● WORK ORDER
From the line with "О компании (141, 2274)" through the line with "[Czcionka powiększona] (1189, 45)", inclusive, return each line of the data below exactly and leave the rest out.

**** EXERCISE DATA

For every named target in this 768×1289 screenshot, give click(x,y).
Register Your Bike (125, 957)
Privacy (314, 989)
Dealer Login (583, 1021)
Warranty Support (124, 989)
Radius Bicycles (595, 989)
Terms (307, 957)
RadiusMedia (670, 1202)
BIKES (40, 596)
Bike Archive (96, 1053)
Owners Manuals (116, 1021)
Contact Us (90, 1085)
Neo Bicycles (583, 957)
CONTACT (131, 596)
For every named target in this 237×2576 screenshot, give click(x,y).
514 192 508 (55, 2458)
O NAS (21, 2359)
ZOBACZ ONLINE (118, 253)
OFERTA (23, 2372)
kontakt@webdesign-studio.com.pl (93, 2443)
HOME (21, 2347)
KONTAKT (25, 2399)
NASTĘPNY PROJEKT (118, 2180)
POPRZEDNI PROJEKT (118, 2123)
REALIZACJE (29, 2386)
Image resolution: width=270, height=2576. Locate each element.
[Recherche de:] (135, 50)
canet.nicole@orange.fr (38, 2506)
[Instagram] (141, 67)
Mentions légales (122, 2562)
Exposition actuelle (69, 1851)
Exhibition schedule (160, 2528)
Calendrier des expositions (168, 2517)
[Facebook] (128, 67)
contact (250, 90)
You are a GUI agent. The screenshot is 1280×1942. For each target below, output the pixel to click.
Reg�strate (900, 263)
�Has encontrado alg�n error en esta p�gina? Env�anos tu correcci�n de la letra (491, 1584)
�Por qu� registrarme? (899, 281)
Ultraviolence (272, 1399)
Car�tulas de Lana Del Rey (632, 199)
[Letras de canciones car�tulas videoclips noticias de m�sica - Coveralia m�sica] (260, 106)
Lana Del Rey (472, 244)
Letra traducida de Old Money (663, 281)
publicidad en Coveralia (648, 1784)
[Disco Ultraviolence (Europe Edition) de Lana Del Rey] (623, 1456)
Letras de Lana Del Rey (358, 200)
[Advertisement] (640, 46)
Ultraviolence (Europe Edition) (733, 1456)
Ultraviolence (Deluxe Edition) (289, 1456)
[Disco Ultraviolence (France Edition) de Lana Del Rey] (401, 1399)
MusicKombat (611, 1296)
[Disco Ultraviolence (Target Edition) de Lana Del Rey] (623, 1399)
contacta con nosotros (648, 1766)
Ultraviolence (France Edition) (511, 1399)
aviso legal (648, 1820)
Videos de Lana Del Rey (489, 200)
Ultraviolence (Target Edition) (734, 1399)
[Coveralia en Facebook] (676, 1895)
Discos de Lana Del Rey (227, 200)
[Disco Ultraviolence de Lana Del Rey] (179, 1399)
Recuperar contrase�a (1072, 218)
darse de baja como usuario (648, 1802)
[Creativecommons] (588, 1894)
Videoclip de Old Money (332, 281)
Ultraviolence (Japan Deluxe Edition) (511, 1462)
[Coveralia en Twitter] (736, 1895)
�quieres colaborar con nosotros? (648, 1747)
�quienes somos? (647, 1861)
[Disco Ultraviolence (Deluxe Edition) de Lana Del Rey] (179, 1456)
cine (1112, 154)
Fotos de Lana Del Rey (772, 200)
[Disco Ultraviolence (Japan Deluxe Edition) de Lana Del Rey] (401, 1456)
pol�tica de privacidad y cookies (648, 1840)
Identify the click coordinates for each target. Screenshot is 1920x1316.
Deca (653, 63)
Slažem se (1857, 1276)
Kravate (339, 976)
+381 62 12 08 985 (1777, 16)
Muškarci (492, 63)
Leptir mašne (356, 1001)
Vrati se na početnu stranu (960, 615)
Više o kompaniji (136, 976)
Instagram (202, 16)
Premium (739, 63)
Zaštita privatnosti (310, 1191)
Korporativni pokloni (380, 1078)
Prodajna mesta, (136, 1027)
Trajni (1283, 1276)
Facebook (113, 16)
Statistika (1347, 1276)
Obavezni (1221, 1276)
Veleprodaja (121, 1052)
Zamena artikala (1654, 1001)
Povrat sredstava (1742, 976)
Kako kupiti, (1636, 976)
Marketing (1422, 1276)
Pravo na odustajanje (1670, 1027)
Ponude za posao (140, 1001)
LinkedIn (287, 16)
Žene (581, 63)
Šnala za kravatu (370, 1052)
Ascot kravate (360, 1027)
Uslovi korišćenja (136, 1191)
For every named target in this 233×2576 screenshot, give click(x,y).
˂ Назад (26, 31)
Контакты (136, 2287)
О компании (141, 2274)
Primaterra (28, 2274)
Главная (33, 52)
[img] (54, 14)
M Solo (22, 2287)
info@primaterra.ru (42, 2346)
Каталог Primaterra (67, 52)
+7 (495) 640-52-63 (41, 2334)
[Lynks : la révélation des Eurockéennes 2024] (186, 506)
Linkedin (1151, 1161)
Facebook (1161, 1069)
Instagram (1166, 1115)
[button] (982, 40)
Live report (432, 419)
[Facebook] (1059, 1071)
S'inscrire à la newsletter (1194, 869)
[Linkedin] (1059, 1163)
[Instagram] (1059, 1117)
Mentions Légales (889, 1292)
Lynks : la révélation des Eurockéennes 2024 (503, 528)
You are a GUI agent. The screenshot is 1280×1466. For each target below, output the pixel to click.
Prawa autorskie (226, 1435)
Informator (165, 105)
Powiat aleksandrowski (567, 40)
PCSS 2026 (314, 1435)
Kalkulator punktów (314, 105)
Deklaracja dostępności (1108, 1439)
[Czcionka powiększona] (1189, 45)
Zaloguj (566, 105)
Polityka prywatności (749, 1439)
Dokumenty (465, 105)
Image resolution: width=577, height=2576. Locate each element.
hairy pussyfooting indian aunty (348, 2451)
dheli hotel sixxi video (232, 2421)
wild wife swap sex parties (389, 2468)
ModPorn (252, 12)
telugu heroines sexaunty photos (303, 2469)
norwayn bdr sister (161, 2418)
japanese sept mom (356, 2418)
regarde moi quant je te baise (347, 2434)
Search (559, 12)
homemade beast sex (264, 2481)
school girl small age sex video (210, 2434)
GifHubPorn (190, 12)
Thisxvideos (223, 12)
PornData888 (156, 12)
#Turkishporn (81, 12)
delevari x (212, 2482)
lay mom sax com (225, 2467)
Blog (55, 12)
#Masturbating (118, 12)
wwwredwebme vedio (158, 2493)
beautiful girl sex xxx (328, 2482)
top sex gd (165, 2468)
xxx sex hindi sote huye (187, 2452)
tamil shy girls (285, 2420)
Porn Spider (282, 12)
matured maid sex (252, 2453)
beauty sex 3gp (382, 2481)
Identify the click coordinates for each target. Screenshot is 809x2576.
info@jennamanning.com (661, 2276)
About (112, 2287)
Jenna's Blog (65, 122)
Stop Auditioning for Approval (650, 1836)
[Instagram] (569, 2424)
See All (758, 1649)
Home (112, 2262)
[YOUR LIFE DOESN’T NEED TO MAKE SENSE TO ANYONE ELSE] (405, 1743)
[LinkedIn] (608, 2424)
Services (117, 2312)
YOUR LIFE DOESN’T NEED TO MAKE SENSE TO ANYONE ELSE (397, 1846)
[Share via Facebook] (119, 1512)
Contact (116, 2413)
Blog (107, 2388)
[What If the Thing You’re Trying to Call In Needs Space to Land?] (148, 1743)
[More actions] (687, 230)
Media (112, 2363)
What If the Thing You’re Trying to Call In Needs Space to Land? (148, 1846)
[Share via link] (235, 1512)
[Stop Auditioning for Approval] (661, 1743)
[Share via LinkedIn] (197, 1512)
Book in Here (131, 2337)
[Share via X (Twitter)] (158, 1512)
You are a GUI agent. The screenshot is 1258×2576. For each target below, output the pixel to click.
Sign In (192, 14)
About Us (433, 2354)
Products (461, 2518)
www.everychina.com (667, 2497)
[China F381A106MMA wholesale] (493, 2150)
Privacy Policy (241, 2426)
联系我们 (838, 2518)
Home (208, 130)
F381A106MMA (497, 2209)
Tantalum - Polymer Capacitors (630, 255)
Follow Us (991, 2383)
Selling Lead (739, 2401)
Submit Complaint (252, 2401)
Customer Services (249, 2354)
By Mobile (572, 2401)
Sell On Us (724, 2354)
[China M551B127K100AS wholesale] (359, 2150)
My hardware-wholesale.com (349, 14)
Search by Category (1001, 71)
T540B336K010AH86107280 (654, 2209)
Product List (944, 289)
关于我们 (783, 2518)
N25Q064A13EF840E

********

● RESPONSE AREA
О компании (141, 2274)
Primaterra (28, 2274)
Главная (33, 52)
[img] (54, 14)
M Solo (22, 2287)
info@primaterra.ru (42, 2346)
Каталог Primaterra (67, 52)
+7 (495) 640-52-63 (41, 2334)
[Lynks : la révélation des Eurockéennes 2024] (186, 506)
Linkedin (1151, 1161)
Facebook (1161, 1069)
Instagram (1166, 1115)
[button] (982, 40)
Live report (432, 419)
[Facebook] (1059, 1071)
S'inscrire à la newsletter (1194, 869)
[Linkedin] (1059, 1163)
[Instagram] (1059, 1117)
Mentions Légales (889, 1292)
Lynks : la révélation des Eurockéennes 2024 (503, 528)
You are a GUI agent. The screenshot is 1280×1466. For each target below, output the pixel to click.
Prawa autorskie (226, 1435)
Informator (165, 105)
Powiat aleksandrowski (567, 40)
PCSS 2026 (314, 1435)
Kalkulator punktów (314, 105)
Deklaracja dostępności (1108, 1439)
[Czcionka powiększona] (1189, 45)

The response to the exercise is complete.